We may be alone in the world of man, yet by virtue of our Covenant, we have never been alone. It is the mystery of the stranger that we carry in our very souls. This is the discomfort that too many Jews both here and, to a lesser extent in Israel, feel today. They are uncomfortable as the stranger, always looking over their shoulder, terrified of Abraham’s words at Machpelah in our holy place of Hevron. Terrified, even today, by the heroic commitment of the Jews in Hevron. You have heard them say, “Those Jews who live there are fanatics. They are not like us.” But too many diaspora Jews have not learned that Jewish courage born of passionate devotion to our heritage requires being a bit of a fanatic. It certainly would have been a lot less bloody to have given in to the world powers over the last 2000 years and assimilated. Why didn’t we?
Being a good neighbor is making sure our neighbors understand that we are not like them. Our language here in America may be the same, but our calendar and our chagim are those of the stranger. Hanukkah and Christmas, Passover and Easter, their New Year and our Rosh Hashanah – there are no better examples. It demands not assimilation but respect; not kumbaya but commitment. And if a Jew wants respect, first he must have self-respect.
It has been asked, why do Jews need a state of Israel? “What do you lack in America [or France or England]? … One can understand your forbears, for they fled from Czarist pogroms in Russia, from the ghetto and from the Pale of Settlement. But you, why do you support this adventure [of Jewish statehood]? There is only one answer. I am a stranger and a resident among you. Eretz Yisrael belongs to the world of intimate relations between us and the G-d of Israel. It is a part of the Jewish mysterium… In Eretz Yisrael there is sanctity, and we long for…the Creator whose Divine Presence rests upon the stones and sands of the desert” (p. 78) – the Land that sustained our brothers and sisters who astonished the world and our good neighbors in 1948 and again in 1967…and again in 1973. A Land that, with G-d’s love, astonishes the world each and every day…a Land filled today with a most exceptional people.

[Stored items]
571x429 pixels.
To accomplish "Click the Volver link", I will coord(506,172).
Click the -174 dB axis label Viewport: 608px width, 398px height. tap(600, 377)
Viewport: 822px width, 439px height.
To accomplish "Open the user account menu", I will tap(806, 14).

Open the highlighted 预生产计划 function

**Directive A**:
Transcribe the stretch of the passage on Jewish identity from "Being a good" through "must have self-respect." word for word.
**Directive B**:
List every calendar year that the final paragraph of the passage on Jewish identity names.

**Worked answer A**:
Being a good neighbor is making sure our neighbors understand that we are not like them. Our language here in America may be the same, but our calendar and our chagim are those of the stranger. Hanukkah and Christmas, Passover and Easter, their New Year and our Rosh Hashanah – there are no better examples. It demands not assimilation but respect; not kumbaya but commitment. And if a Jew wants respect, first he must have self-respect.

**Worked answer B**:
1948, 1967, 1973